# Genetic interactions and multifactorial genetics mediate myocardial regeneration

> **NIH NIH R01** · MEDICAL COLLEGE OF WISCONSIN · 2021 · $37,030

## Abstract

PROJECT SUMMARY/ABSTRACT
Dogma in the cardiovascular field argues that the adult mammalian heart is essentially non-regenerative and
that this failure to regenerate is primarily attributed to the post-mitotic and polyploid nature of most
cardiomyocytes (CMs). Multiple pieces of evidence now support the idea that within the adult mammalian
myocardium, mononuclear diploid cardiomyocytes (MNDCMs) are a privileged subpopulation of CMs that have
avoided this proliferative senescence. This attribute confers a unique capacity to re-enter the cell cycle and
regenerate myocardial tissue. Our recent work in mice demonstrates that the frequency of MNDCMs and the
competence to regenerate one's heart are two interlinked and variable traits influenced by the complex genetic
background of an individual. In other words, contrary to longstanding beliefs, some individuals can mount a
meaningful regenerative response after an insult, such as a myocardial infarction. We then took a genome-
wide association strategy to identify the genes associated with the observed variation. From this analysis, we
identified Tnni3k as one candidate that regulates CM senescence by inhibiting cytokinesis, specifically. The
parent R01, examines two additional candidate genes that arose from the original screen, each of which has a
unique effect on CM cell cycle and ploidy. Experiments proposed in the parent grant investigate both
candidates for their effects on CM ploidy, cell cycle, and post-injury outcomes, specifically in the context of an
adult injury setting. This Diversity Supplement proposes additional experiments which will strengthen the
second aim of the parent award and provide complementary evidence in support of candidate gene, Runx1.
Specifically, using the same gain- and loss-of-function genetic mice from the parent award, we extend our
analysis of Runx1 into an injury model that displays substantial CM proliferation and competence for
myocardial regeneration, the neonatal regeneration model.

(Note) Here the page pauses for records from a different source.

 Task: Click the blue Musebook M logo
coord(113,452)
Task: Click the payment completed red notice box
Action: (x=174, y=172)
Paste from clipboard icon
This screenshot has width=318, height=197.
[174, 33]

Thus, allowing us to examine the effect of Runx1 in
both a pro- and non-regenerative model of heart injury.

## Key facts

- **NIH application ID:** 10381182
- **Project number:** 3R01HL155085-01S1
- **Recipient organization:** MEDICAL COLLEGE OF WISCONSIN
- **Principal Investigator:** Michaela Patterson
- **Activity code:** R01 (R01, R21, SBIR, etc.)
- **Funding institute:** NIH
- **Fiscal year:** 2021
- **Award amount:** $37,030
- **Award type:** 3
- **Project period:** 2021-02-11 → 2026-01-31

## Primary source

NIH RePORTER: https://reporter.nih.gov/project-details/10381182

## Citation

> US National Institutes of Health, RePORTER application 10381182, Genetic interactions and multifactorial genetics mediate myocardial regeneration (3R01HL155085-01S1). Retrieved via AI Analytics 2026-05-28 from https://api.ai-analytics.org/grant/nih/10381182. Licensed CC0.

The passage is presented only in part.